And I also want to underscore the importance of how terms are used in privacy.
There can be differences in their formal usage and their informal usage, which become important when you move into more regulated spaces.
Before I dive into that, I thought I would talk a little bit about my own privacy background.
As I mentioned in the introduction, I currently work in privacy research at Cloudflare, where I help to build a better Internet with a particular privacy lens.
So I'm a Canadian working in the United States. So I've had a couple different countries where I've worked in privacy.
I've had a long career in privacy and security, and I've worn a lot of different hats in my time in privacy.
So I am a computer scientist.
So I have spent time as an engineer. I've spent time building products and services.
I'm also a scholar and an academic. So I have also spent a lot of time thinking about privacy and the complexities of privacy.
And I also worked as a technical expert at a privacy regulator.
So formerly, I worked at the Office of the Privacy Commissioner of Canada, where there was much more focus on the regulatory aspects of privacy.
And all of these different roles helped me to understand different perspectives.
So I understand a lot of the needs for building product.
I understand the complexities in the concepts of privacy from the scholarly work.
I also understand a lot of the regulatory context around privacy. But I will note, as you will see in the footnote, that I am not actually a lawyer.

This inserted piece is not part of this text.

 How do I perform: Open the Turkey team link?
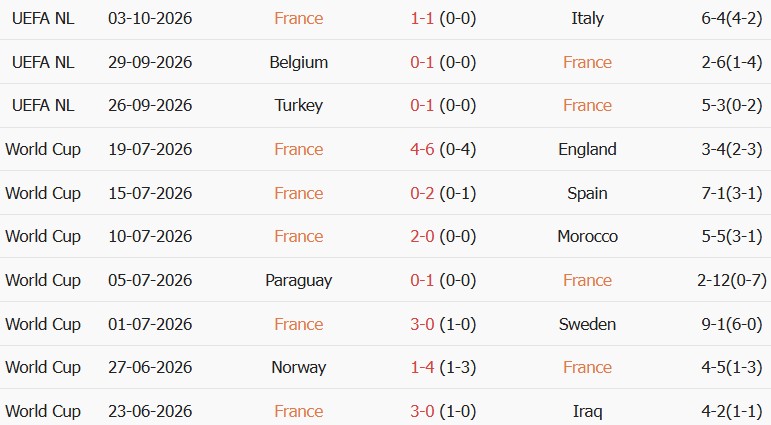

A lot of the discussion today is going to involve regulation, which I will be discussing, but I am not providing a professional legal opinion or interpretation on those.
I will give you my best knowledge of these things, but recognize this is not a legal interpretation in any way.
Here is the overview of the particular privacy misconceptions that we're going to talk about today.
You can see these are generally all around those basic concepts around privacy, around data protection, and what personal data is versus personally identifiable information, private data, sensitive data.
These things have nuances that become important when you want to think about what the implications of these definitions are when you are in the privacy space and, for example, trying to roll out a product or service.
We're going to start out with one of the more complex aspects.
Ordinarily, I would not begin by jumping onto one of the more complex topics right out of the gate, but I thought it was important in this case to set the stage, to introduce some of the concepts that we're going to return to repeatedly throughout the session.
One of these is around privacy and data protection.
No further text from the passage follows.